Figure 3. smg-8 lacks an NMD phenotype for the native NMD target rpl-12.

(A) RT-PCR was performed using a pair of primers that distinguish the two spliced isoforms of rpl-12; the upper, PTC band is visible only when the NMD pathway is compromised by smg-1, smg-2 or smg-3 mutations (lanes 2, 3 and 4). Only the lower, WT band is observed in wild-type (lane 1) and smg-8 mutant (lane 5) animals. (B) Wild-type worms were fed bacteria expressing dsRNA targeting smg-1, smg-8 or smg-9 from the Ahringer dsRNA library . RNA was analyzed as in (A). (C) As in (B), using an enhanced RNAi mutant eri-6/7 , . (D) As in (B), using the smg-8(tm2937) mutant strain.

Figure 4. smg-8 is not required for endogenous NMD in C. elegans.
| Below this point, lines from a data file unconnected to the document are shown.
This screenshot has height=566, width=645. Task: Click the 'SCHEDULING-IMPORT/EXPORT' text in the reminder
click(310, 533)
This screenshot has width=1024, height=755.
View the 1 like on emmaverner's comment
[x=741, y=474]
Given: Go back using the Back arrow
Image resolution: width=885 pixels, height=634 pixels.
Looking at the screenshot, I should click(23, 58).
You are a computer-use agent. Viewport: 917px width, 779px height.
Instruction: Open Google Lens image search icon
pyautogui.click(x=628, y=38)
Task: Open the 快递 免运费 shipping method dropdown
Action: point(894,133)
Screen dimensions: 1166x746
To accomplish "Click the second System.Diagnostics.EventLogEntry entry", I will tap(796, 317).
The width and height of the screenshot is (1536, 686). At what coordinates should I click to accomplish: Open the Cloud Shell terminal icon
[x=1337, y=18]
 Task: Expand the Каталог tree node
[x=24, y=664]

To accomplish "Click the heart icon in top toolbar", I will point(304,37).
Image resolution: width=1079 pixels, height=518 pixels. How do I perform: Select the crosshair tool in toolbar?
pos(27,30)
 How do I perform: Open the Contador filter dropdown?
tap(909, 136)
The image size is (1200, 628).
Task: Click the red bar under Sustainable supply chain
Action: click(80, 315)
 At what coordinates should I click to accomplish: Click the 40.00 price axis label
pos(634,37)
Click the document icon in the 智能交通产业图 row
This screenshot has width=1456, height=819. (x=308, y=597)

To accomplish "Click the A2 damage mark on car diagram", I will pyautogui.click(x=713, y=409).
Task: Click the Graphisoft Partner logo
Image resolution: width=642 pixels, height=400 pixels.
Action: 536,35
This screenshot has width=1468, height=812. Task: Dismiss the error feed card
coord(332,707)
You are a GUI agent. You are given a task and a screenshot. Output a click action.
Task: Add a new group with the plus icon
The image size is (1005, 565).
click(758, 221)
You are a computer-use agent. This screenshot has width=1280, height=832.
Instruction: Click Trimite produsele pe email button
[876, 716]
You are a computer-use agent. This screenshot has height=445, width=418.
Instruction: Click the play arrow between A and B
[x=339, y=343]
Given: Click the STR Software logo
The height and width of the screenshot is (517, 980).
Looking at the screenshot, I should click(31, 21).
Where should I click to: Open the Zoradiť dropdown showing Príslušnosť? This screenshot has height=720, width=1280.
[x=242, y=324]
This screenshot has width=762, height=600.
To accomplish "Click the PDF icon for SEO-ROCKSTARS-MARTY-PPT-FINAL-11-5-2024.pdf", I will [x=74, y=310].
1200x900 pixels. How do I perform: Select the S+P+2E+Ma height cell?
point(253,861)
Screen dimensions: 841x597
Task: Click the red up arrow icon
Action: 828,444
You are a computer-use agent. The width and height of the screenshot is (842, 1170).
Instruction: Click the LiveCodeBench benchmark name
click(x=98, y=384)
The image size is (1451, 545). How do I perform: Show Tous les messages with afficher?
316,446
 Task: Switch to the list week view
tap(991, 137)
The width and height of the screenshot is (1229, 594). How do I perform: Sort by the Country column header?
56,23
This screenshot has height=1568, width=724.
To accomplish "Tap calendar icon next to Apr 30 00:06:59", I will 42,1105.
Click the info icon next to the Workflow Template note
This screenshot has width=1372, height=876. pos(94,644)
(A) unc-54 gene schematic. The r293 allele contains a 256 bp deletion within unc-54 that includes the 3′ cleavage and polyadenylation site. (B) smg-8(tm2937) or smg-1(r861) mutations were combined with unc-54(r293). Two worms were placed in the middle of the bacterial lawn and allowed to crawl for 45 minutes. Wild-type worms that crawl (top left) leave tracks in the lawn whereas unc-54(r293) mutants cannot move well (top right). smg-1(r861) suppresses unc-54(r293) mRNA degradation and restores movement (bottom left). In contrast, smg-8 does not suppress the paralysis phenotype (bottom right). Arrowheads indicate the tracks left by paralyzed worms.

Figure 5. smg-8 does not restore expression of myo-3::GFP, an exogenous NMD target.

(A) Schematic representation of the exogenous NMD GFP reporter, driven by the myo-3 promoter, which is destabilized by an amino acid sequence that marks a protein for degradation (degron), and a long 3′UTR . (B) smg-8 and control mutations were introduced into CL724 (myo-3::GFP) worms. The double combinations were then inspected under a fluorescent microscope. smg-1 and smg-3 mutants express high levels of GFP. In contrast, smg-8 animals photographed under the same conditions show only a slight accumulation of GFP, similar to the wild type.